`ToGraph` maybe doesn't need so many methods? #151

michaelpj · 2018-11-30T17:02:53Z

I understand that the intention of ToGraph, like Foldable, is that some of the methods can be overridden to provide better performance.

But in practice it seems like the only ones that actually matter are

foldG (special implementation for Fold)
toGraph, toAdjacencyMap, toAdjacencyIntMap (special implementations for those very types or similar ones)

AFAICT the overriding implementations are all equivalent to calling the default implementations on ToGraph with the specialised version of e.g. toAdjacencyMap. For example, LabelledAdjacencyMap just delegates to the AdjacencyMap functions after calling skeleton... which is just its definition of toAdjacencyMap.

So I think we could have a ToGraph class that just had foldG and the toX methods, and then provide some generic implementations of the others as functions with a ToGraph constraint, rather than class methods.

Is this actually a problem? Not enormously, it just looks odd to a reader to have such a profusion of class methods, which will potentially grow indefinitely as more algorithms are added.

(I might just be missing some overrides that are in fact performance-critical, of course!)

The text was updated successfully, but these errors were encountered:

michaelpj · 2018-11-30T17:52:08Z

As an example of how this can lead to some (accidental?) inconsistency, scc isn't on ToGraph, although it's perfectly definable in terms of toAdjacencyMap.

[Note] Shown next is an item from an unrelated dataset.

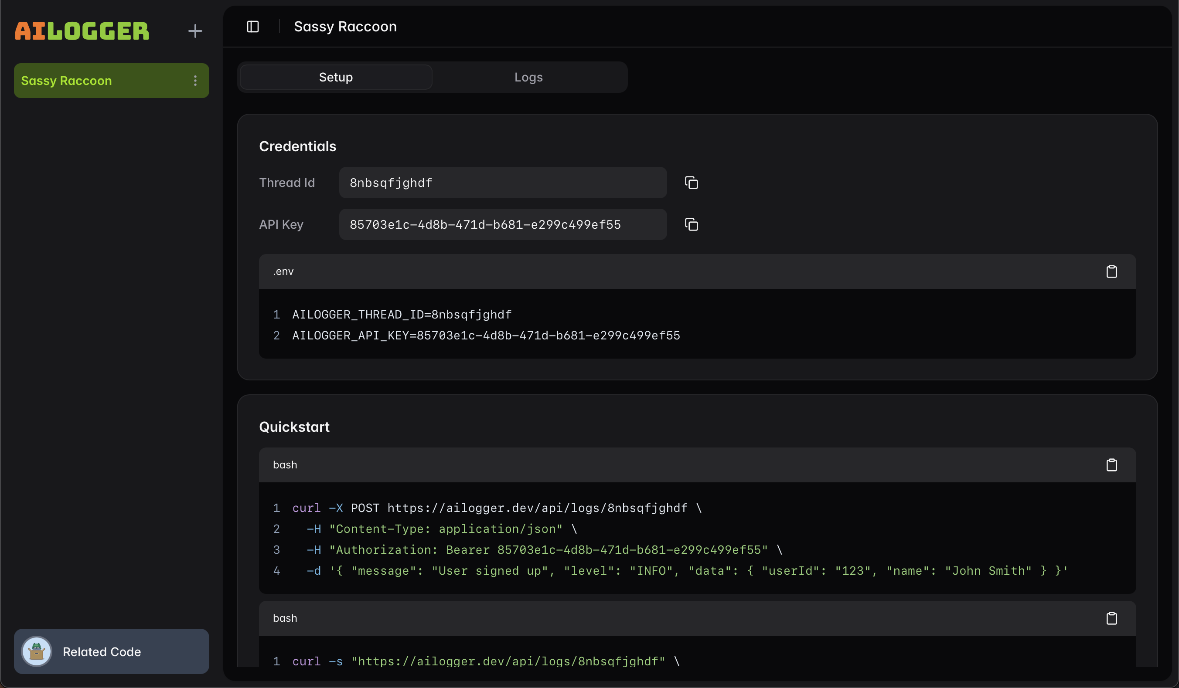
Task: Copy the Thread Id value
Action: pyautogui.click(x=691, y=183)
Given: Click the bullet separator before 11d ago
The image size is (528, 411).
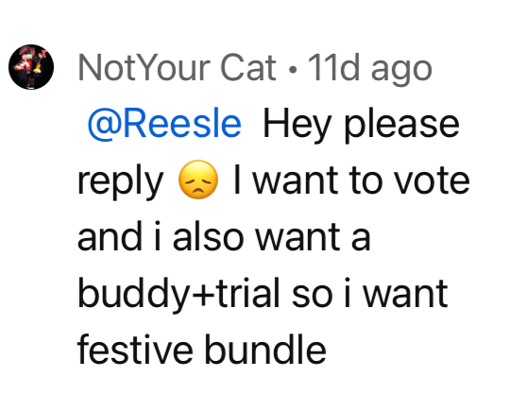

snowleopard · 2018-12-01T00:36:44Z

I'm not a big fan of ToGraph either and I'd be happy to trim it down, so let me list all current methods and give some rational for why they are not just functions with a ToGraph constraint:

foldg is the only interesting method really.
toGraph could in principle be demoted to a function, although it feels natural to define a ToGraph instance by implementing the toGraph method. The Graph data type has a nice implementation id, but I think performance-wise we should be able to simplify the default implementation foldg Empty Vertex Overlay Connect to id using @nobrakal's rewrite rules.
isEmpty: this one is unlikely to ever become a performance bottleneck, but still there are instances with O(1) run time cost, which you can't achieve when going via Graph or AdjacencyMap.
size: I think this one should just be deleted from the ToGraph module altogether, since it only makes sense for algebraic representations.
hasVertex, hasEdge, vertexCount, edgeCount: like isEmpty, these should probably stay, because some instances have O(1) implementations, which you can't achieve when going via Graph or AdjacencyMap. As examples, consider Data.Graph from containers (which I plan to make an instance of ToGraph), or an adjacency matrix that can answer hasEdge queries in O(1).
vertexList, vertexSet, vertexIntSet, preSet, preIntSet, postSet, postIntSet: algebraic representations like Graph can implement these functions more efficiently than by going via an AdjacencyMap (even if they currently don't do that).
edgeList, edgeSet, adjacencyList: again, some instances like Relation give you faster access to various collections of edges.
adjacencyMap, adjacencyIntMap, adjacencyMapTranspose, adjacencyIntMapTranspose: these could probably be removed from ToGraph. They can be efficiently implemented by going via the corresponding to* methods (at least until we change the implementation of AdjacencyMaps).
dfsForest, dfsForestFrom, dfs, reachable, topSort, isAcyclic, isDfsForestOf, isTopSortOf: all of these are currently implemented by going via the AdjacencyMap, but I hope to provide alternative implementations for algebraic graphs, which will be faster on dense graphs.
toAdjacencyMap, toAdjacencyMapTranspose, toAdjacencyIntMap, toAdjacencyIntMapTranspose: these seem to be important, at least for now, when we don't know many interesting algorithms that operate directly on algebraic graph representations. Why do we need transpose versions? Because you can have instances for which computing the transpose is just O(1), for example adjacency maps that store both forward and reverse edge directions, separately.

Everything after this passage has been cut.